In the runup to the TICR we asked our community to submit their burning questions in the official forums. We’ve gone ahead and gathered those up and sourced answers to them. Have a question yourself, check out the guidelines in the forums and keep an eye out for the next call!
Joining me once again to help answer these questions are Alan Wilson, VP of Tripwire Interactive and David Amata, Product Director here at Tripwire.
The first question comes from Zacker
Alan
Let me try and answer some of those questions. We are aiming to do another QoL update, but the big question is what can we realistically get done in it? As soon as we start messing around with maps, changing gameplay, QA becomes a big factor - ensuring that we haven’t created more trouble than it’s worth. So, most likely, it will be relatively simple code pieces that get addressed. If you want to influence what we have a go at, tell us via the forums.
On the EGS release - simply put, we had an external team that was not experienced with Vietnam doing the work, plus the bulk of the QA. main lesson learned is that it really does take a decent amount of experienced Tripwire dev time (especially QA), which we simply don’t have available at the moment. That’s the major “rate-limiting step”.
Our next set of questions are about Killing Floor 2, so I’ll sling over towards you David.
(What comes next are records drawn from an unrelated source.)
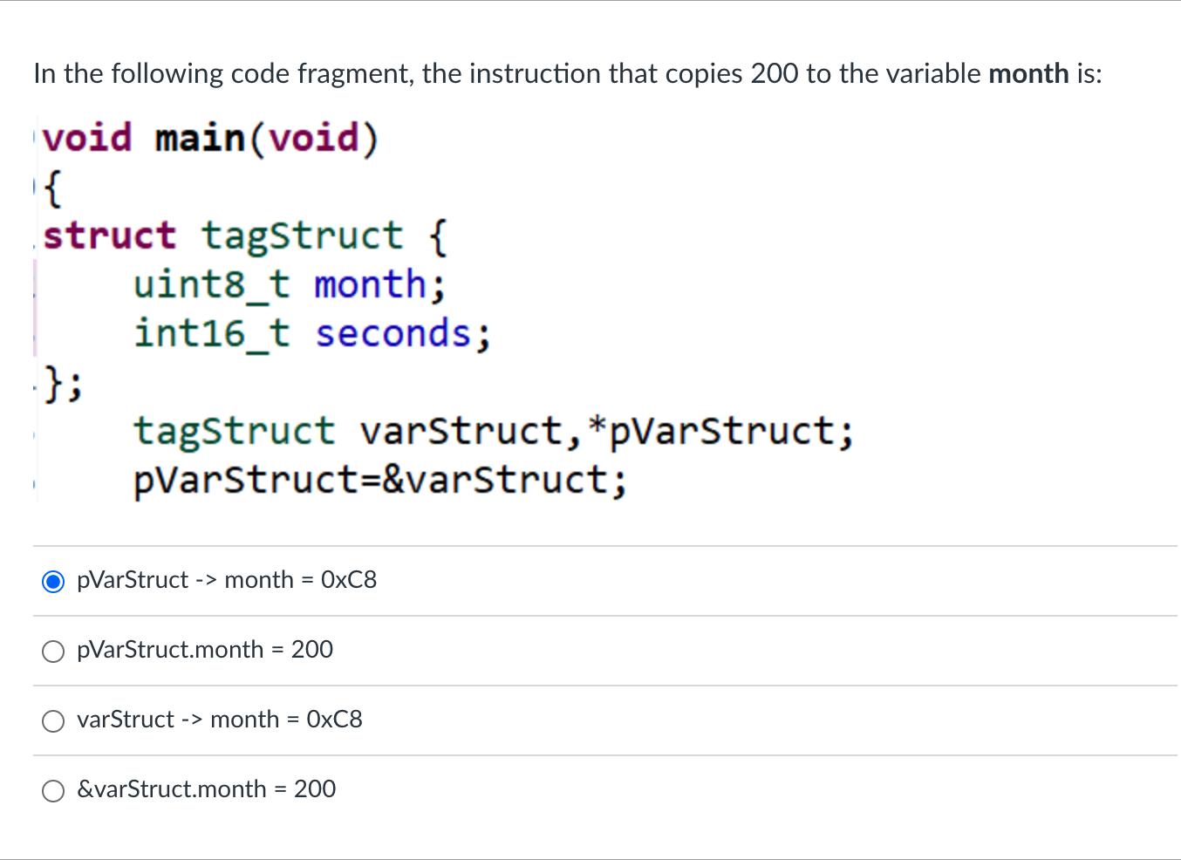
Task: Select the "pVarStruct -> month = 0xC8" radio button
Action: pos(52,581)
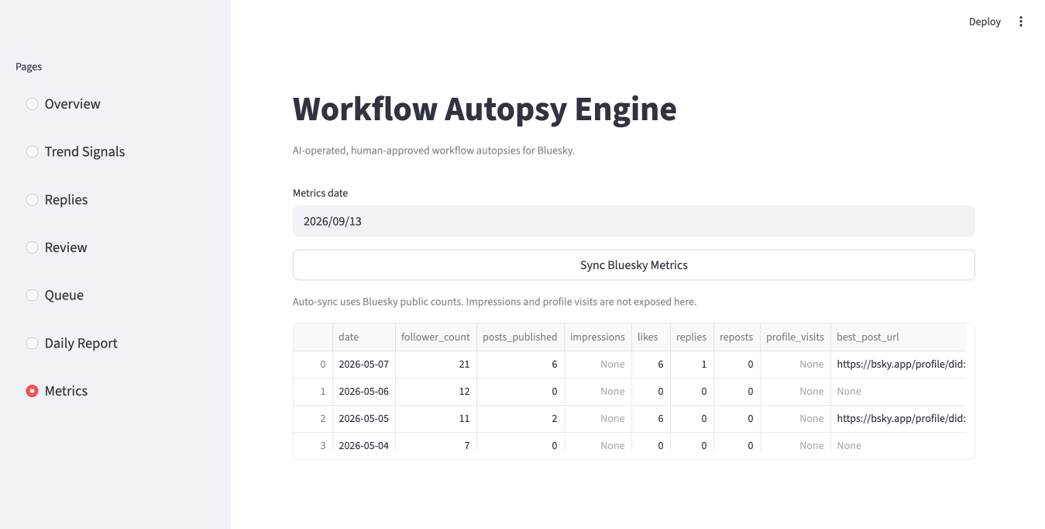The width and height of the screenshot is (1045, 529).
Task: Click the impressions column header
Action: point(597,337)
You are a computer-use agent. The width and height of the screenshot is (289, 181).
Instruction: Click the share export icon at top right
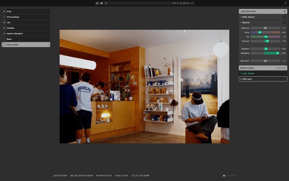[285, 3]
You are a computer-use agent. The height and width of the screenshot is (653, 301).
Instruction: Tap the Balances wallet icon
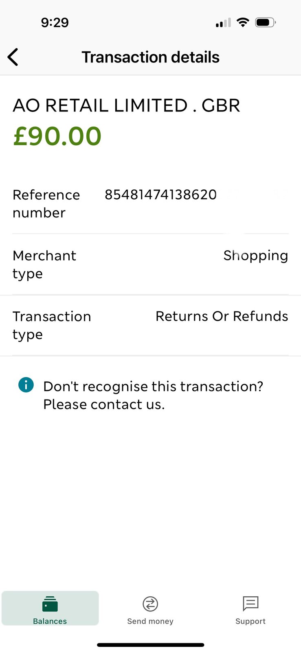pyautogui.click(x=50, y=604)
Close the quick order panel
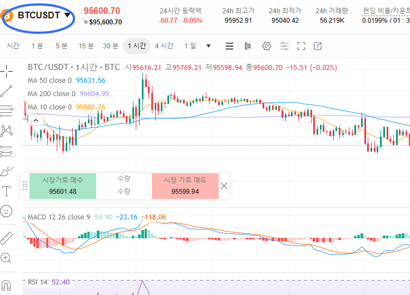Image resolution: width=410 pixels, height=295 pixels. pyautogui.click(x=224, y=186)
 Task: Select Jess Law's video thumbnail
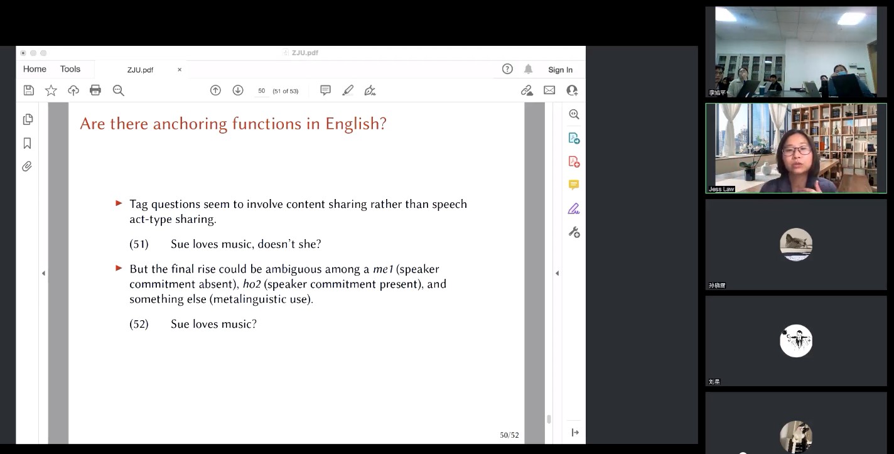click(795, 148)
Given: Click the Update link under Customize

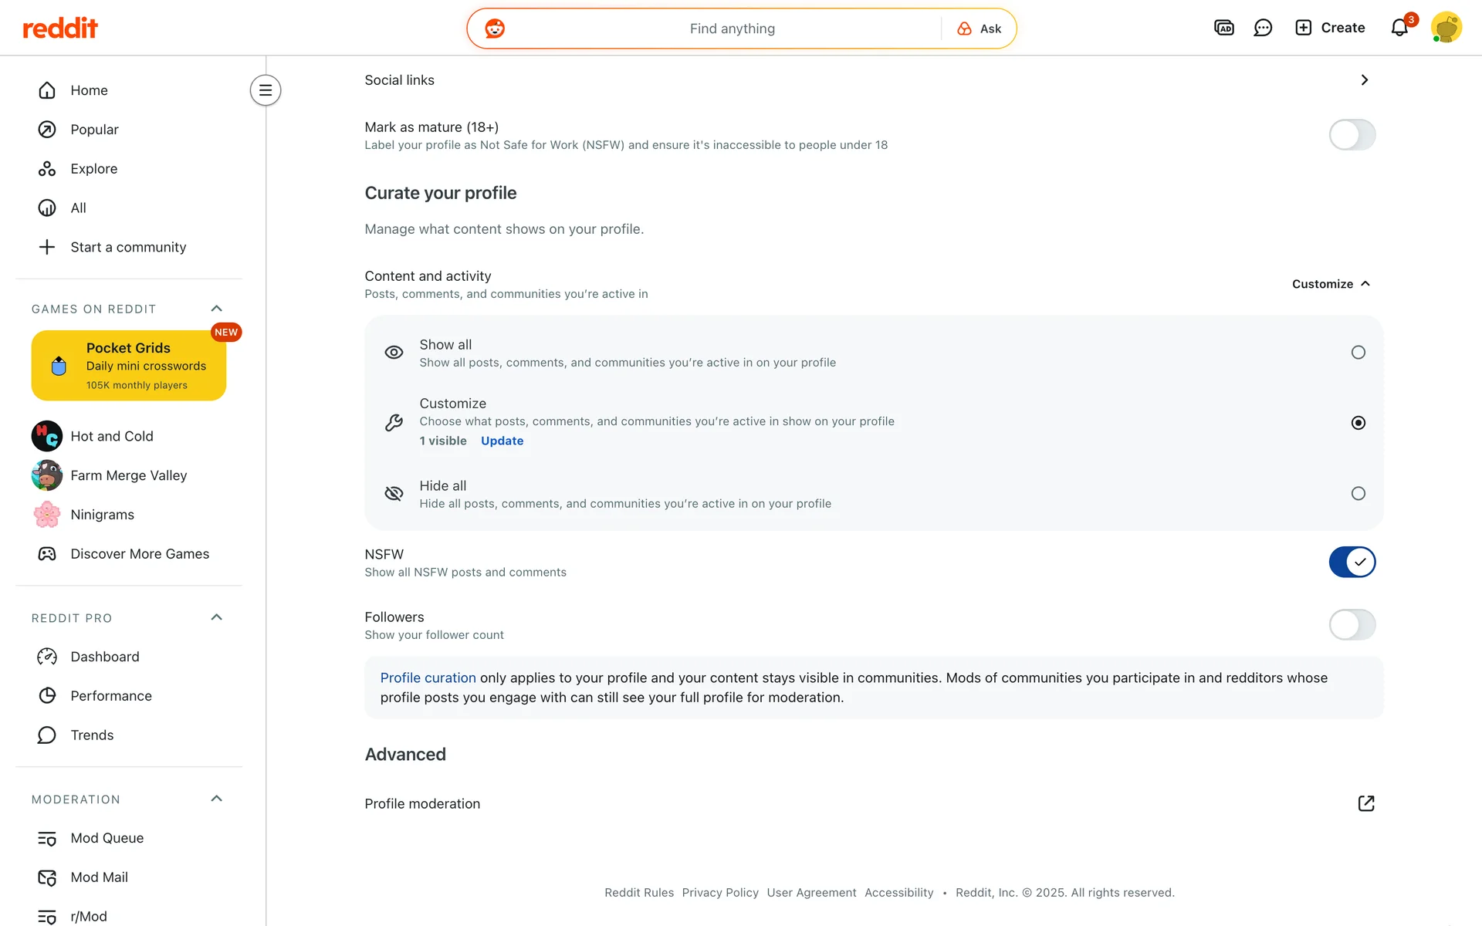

From rockit!
David
Quality of Life updates for Killing Floor 2 are still an essential part of what we hope to target with each seasonal update but we need to be very judicious and targeted with what we adjust and change at this point in the game’s life cycle which some players have been playing for over 5 years now.
While we certainly hear the community’s feedback on wanting some big systemic changes to KF2 from system overhauls, survivalist reworks, new perks,and we ourselves looked deeply at it internally about different approaches, it's not really in the cards for the future at this stage with the resources within the team while still being able to accomplish the fundamentals within each update that most players expect.
To put it another way, Killing Floor 2 is an extremely well understood and well oiled machine and some of those asks are akin to pulling out and replacing a car engine while it's still barreling down a highway.
s5yn3t asks
David
Objective Mode was a huge initiative for us last year and easily took us the better part of 8 months to ship back in the Summer 2019 which we had already started the objective maps within production for the Halloween and December update that year prior to releasing. Our objective for Objective Mode was to build upon the systems we had in place and had been steadily integrating into Survival with maps like Krampus Lair, Airship, and Santa’s Workshop and put within a more cohesive, episodic narrative focus that could be cleanly separated from the survival experience.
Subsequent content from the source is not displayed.